Nos clients le savent, nous sommes véritablement des investisseurs « value », raison pour laquelle notre pessimisme n’avait rien à voir avec le sombre tableau macroéconomique auquel les stratégistes se référaient. Il était fondé uniquement sur les valorisations de plus en plus chères que nous observions parmi les émetteurs européens. Mais, dix mois plus tard, les valorisations font à nouveau meilleure figure. Il semble donc opportun de se poser la question suivante : sommes-nous désormais rémunérés pour reprendre du risque au sein du crédit européen ?
Les spreads Investment Grade (IG) européens se sont élargis de plus de 100 points de base en l’espace de 12 mois ; est-ce le moment de redevenir optimiste à l’égard du crédit européen ? Ce qui est intéressant, c’est que la plupart des stratégistes crédit demeurent pessimistes. Même les rares d’entre eux qui étaient encore optimistes en fin d’année dernière le sont désormais. Toutefois, lorsque j’examine les valorisations du crédit européen, je ne peux m’empêcher d’être de plus en plus positif par rapport à l’opinion qui était la mienne il y a 10 mois. Ce changement s’explique tout simplement par les valorisations. Le graphique ci-dessous illustre l’évolution des spreads IG européens sur les 20 dernières années.

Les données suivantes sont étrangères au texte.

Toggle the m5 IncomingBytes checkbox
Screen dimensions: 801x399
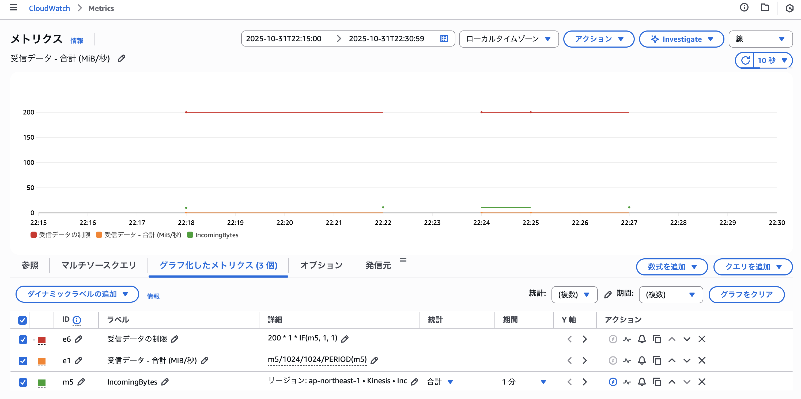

Au vu de ce graphique, il est légitime de dire qu’une certaine détérioration macroéconomique ou même de la qualité de crédit commence à être intégrée dans les cours du marché du crédit. On peut désormais se demander si le niveau du risque macroéconomique actuellement anticipé est correctement valorisé ? Une question qui nous conduit inévitablement à penser que prévoir l’avenir est une science inexacte qui a causé la perte de nombreux investisseurs. La situation des bilans des entreprises, de l’épargne des ménages et du chômage global pourraient nous laisser penser que la récession à venir n’est peut-être pas si sévère. Cependant, si l’on considère à quel point nos économies sont devenues dépendantes de la dette et du crédit bon marché/disponible, la forte hausse des taux d’intérêt suggère que nous pourrions être au début du « grand dérapage » du super-cycle de l’endettement qui a commencé avec l’assouplissement quantitatif de la Réserve fédérale en 2007. A vrai dire, personne ne peut prédire précisément si une récession va ou non se produire et, si elle survient, quelle en sera la sévérité.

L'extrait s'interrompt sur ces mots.